Jusqu’à l’âge de six ans, Astrid avait eu les yeux verts émeraude, ce qui déclenchait chez les adultes et les autres enfants des nuées d’exclamations admiratives. Quand le vert, éclatant jusqu’à une certaine iridescence, disparut, on arrêta de sourire à Astrid. Ses yeux désormais vert pâle ne suscitèrent plus aucun commentaire. Elle était entrée dans le monde réel. Elle apprit à regarder ailleurs, et ses pensées prirent la même direction. L’espèce humaine perdit beaucoup de son intérêt.
La fin du mois de septembre chassait les dernières traces de chaleur, les feuilles des arbres devenaient brunes. On respirait mieux. Après le relâchement de l’été, le rythme du travail avait repris. Astrid se tenait derrière la porte de son bureau d’un bâtiment de l’université Pierre et Marie Curie, attentive au moindre bruit. Elle attendait toujours que ses collègues, les étudiants et les employés, sortent du bâtiment pour elle-même se glisser hors de son bureau du troisième étage. Elle voulait éviter de croiser qui que ce soit. Quand le silence fut total, elle quitta sa cachette. Elle salua la concierge qui enlevait des feuilles sur le panneau d’information. Une fois dans la rue, la nuit la recouvrit. C’était doux et rassurant comme un manteau.
Astrid marchait lentement, la tête baissée. Elle jeta un coup d’oeil aux voitures, aux restaurants illuminés, aux passants, à la vie d’un soir d’automne dans une grande ville. Ses cheveux bruns et mi-longs étaient retenus par des barrettes en forme de libellule (depuis l’enfance elle affectionnait les barrettes qui ressemblaient à des insectes).
Elle préparait un doctorat de biologie. Si tout allait bien, elle serait chercheuse dans le laboratoire où elle travaillait aujourd’hui. Elle ne savait pas si elle était devenue brillante à cause de son incapacité à se socialiser ou parce qu’elle avait vraiment du talent. Sa plus grande qualité était d’avoir du mal à se connecter aux autres.

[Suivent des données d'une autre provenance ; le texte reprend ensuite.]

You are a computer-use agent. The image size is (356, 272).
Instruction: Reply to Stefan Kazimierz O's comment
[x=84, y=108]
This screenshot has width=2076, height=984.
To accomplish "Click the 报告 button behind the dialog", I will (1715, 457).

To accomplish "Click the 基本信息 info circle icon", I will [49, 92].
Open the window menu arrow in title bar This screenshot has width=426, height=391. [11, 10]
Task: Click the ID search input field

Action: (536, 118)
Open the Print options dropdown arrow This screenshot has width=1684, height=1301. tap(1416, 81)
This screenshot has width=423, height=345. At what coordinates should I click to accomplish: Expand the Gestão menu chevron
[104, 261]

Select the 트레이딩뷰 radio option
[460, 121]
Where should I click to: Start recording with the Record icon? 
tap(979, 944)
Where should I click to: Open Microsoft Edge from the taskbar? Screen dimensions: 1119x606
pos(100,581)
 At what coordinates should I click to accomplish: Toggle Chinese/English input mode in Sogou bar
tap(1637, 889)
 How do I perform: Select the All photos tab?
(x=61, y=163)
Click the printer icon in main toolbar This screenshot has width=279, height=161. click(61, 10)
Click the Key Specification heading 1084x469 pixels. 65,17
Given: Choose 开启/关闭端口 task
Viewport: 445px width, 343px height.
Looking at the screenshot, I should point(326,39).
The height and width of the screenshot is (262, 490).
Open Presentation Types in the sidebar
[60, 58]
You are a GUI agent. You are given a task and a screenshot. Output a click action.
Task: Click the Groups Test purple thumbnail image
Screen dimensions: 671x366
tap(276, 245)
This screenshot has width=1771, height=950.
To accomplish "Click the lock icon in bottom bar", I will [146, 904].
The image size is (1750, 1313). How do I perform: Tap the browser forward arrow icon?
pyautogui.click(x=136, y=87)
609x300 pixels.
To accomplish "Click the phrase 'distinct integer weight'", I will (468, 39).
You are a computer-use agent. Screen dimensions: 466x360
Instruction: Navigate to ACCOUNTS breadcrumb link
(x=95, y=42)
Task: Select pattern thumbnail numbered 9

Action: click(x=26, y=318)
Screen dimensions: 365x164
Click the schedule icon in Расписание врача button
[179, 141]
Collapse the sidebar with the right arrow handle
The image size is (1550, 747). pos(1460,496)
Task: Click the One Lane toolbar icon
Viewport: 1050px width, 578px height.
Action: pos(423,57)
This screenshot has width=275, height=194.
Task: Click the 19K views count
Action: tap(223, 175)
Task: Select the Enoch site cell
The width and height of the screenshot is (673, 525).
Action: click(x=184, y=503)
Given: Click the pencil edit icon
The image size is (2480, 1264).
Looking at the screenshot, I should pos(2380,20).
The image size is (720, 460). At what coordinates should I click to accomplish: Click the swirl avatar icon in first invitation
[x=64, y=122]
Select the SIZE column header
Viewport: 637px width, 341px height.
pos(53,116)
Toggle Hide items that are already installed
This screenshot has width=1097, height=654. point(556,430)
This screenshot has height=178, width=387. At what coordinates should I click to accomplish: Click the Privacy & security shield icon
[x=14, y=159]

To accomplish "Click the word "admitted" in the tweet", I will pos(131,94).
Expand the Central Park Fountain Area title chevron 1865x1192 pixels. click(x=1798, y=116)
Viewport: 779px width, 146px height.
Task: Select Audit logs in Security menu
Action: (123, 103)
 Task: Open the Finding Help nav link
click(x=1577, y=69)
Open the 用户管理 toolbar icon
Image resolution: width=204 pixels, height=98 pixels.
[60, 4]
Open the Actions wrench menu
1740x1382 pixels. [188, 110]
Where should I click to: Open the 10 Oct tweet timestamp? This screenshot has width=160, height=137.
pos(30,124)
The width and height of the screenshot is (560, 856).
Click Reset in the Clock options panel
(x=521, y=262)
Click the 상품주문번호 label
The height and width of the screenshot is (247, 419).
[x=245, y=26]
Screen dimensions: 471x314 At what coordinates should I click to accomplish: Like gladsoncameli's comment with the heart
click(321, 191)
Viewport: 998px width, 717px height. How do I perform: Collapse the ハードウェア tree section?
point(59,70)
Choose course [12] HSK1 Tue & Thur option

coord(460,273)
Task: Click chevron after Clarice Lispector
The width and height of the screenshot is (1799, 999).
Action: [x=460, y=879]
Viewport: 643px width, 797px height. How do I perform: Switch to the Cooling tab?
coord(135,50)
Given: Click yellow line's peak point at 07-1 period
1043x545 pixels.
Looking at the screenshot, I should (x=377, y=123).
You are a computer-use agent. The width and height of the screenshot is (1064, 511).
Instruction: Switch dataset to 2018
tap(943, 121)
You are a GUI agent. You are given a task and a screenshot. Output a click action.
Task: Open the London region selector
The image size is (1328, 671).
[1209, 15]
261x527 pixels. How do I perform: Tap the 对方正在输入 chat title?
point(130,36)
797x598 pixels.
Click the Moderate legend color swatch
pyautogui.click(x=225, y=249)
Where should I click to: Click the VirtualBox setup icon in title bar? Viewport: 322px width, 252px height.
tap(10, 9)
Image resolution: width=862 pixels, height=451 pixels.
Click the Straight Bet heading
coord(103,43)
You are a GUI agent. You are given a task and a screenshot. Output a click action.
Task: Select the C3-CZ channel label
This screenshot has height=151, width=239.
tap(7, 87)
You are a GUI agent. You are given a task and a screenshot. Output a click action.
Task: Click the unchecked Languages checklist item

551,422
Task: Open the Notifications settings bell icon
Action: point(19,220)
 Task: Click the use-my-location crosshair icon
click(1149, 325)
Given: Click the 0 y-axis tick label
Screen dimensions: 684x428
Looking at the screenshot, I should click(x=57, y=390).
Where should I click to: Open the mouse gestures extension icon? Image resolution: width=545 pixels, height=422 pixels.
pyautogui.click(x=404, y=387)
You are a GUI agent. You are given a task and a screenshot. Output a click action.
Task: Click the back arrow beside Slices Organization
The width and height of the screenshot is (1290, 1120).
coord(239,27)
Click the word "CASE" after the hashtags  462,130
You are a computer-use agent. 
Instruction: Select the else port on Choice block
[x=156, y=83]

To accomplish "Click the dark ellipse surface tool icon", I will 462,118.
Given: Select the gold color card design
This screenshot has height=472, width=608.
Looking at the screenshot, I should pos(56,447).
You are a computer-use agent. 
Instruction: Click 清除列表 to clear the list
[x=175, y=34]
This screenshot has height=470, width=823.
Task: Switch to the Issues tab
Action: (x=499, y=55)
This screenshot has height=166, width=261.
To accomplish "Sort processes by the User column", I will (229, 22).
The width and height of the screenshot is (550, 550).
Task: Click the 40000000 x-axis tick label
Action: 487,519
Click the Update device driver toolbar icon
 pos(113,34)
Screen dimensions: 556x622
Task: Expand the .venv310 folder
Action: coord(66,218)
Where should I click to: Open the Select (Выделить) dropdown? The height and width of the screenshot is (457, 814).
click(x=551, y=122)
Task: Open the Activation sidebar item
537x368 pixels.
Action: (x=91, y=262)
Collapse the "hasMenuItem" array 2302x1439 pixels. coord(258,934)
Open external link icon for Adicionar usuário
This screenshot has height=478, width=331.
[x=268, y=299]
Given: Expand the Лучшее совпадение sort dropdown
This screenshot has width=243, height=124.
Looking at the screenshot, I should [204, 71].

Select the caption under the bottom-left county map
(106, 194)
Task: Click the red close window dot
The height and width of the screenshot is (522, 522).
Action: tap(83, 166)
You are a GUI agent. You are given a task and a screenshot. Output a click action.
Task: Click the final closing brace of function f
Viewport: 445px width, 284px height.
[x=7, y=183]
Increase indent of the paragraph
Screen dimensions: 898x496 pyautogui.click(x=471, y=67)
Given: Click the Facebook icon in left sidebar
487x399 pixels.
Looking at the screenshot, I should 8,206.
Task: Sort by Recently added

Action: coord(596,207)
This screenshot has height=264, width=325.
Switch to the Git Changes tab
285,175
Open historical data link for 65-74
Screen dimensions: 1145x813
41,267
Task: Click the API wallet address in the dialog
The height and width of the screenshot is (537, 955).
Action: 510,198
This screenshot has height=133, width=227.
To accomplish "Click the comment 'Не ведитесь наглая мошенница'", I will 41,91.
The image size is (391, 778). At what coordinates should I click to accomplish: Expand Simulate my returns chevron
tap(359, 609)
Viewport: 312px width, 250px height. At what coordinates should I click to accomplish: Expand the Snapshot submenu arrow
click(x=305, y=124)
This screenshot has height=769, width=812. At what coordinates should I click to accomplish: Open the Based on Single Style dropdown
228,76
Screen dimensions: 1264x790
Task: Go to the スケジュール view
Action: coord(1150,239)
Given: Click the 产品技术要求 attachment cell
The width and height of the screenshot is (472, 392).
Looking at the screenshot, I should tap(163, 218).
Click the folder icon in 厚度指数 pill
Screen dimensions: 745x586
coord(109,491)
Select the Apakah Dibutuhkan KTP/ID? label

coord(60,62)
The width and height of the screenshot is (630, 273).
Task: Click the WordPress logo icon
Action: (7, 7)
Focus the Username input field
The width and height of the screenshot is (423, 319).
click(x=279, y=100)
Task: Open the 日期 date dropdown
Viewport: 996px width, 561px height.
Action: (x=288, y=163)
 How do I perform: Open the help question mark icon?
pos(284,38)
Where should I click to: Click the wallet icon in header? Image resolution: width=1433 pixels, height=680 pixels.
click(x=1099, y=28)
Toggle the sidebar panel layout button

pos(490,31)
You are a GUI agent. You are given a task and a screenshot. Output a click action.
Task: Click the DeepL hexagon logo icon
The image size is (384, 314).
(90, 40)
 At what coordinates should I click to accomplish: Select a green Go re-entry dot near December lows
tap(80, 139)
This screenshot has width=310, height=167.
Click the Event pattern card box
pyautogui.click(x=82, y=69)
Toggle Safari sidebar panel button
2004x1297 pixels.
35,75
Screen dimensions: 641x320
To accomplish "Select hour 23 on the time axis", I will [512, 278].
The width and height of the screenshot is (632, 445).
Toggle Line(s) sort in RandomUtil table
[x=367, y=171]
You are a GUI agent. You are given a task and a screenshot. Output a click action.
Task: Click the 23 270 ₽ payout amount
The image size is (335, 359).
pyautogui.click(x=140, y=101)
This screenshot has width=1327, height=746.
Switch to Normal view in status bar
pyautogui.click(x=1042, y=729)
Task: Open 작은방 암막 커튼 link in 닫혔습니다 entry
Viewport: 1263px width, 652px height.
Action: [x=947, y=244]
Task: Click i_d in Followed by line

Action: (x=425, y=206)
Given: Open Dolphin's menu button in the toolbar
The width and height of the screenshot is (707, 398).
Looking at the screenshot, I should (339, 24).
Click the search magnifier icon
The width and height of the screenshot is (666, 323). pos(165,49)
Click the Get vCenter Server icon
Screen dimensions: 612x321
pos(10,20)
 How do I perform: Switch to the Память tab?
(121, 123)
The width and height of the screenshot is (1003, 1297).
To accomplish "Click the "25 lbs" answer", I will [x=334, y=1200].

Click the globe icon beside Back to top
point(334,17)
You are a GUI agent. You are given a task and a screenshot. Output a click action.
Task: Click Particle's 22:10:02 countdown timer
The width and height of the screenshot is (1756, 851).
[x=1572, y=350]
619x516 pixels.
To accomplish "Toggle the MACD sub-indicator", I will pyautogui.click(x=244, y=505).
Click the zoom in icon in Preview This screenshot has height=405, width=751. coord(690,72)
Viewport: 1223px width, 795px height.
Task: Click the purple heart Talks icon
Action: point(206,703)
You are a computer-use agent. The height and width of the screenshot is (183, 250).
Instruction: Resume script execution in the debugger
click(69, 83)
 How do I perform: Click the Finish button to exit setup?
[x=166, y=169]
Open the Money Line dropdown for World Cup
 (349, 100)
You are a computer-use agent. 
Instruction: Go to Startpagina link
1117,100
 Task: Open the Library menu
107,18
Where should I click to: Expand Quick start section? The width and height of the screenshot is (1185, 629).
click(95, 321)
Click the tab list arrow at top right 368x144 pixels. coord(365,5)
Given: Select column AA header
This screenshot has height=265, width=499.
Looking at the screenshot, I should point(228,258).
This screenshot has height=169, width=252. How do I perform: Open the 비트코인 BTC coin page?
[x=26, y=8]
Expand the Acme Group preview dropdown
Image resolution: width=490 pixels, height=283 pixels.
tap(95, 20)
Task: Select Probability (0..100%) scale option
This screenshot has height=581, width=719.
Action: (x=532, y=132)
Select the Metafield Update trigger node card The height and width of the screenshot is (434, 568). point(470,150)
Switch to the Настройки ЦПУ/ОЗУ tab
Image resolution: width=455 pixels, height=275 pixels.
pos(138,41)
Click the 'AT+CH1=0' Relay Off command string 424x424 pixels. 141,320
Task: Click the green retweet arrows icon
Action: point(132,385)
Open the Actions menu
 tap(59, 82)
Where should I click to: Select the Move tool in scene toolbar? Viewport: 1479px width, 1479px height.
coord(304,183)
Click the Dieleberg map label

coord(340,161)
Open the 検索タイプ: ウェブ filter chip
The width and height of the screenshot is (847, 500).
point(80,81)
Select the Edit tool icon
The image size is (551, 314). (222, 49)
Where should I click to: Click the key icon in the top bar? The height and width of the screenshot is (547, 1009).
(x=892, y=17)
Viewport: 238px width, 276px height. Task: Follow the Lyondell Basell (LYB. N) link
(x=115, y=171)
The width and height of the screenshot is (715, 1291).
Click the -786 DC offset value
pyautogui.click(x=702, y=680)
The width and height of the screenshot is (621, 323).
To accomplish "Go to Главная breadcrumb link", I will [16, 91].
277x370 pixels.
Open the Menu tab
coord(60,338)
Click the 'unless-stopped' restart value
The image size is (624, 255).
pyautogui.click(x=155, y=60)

Un homme siffla à son passage. Elle pensa à ces poissons que l’on dresse à bouger leurs nageoires dès qu’on leur présente un morceau de plastique coloré. Même mal élevés, les gens sont toujours très bien éduqués.
Elle jeta un discret coup d’oeil derrière son épaule au moment de composer le code d’entrée de son immeuble. Souvent il lui semblait être suivie. Elle sentait des ondes de violence et de cruauté, comme si un sixième sens la prévenait d’un danger éventuel. Elle prenait toujours d’infinies précautions avant de rentrer chez elle. Elle monta les trois étages, ouvrit la porte et mit la chaîne de sûreté. Disques et livres peuplaient l’appartement comme autant de petits animaux. Ce n’était pas un zoo, mais une réserve naturelle. Astrid ouvrit le frigo et se servit un verre de vin rouge d’une bouteille déjà entamée. La pénombre et le silence de l’appartement la rassuraient (les bars bruyants et les fêtes l’effrayaient). Elle s’assit dans le canapé, détacha ses barrettes, et pleura. Elle se sentait mal depuis des années, et elle ne s’y était jamais habituée.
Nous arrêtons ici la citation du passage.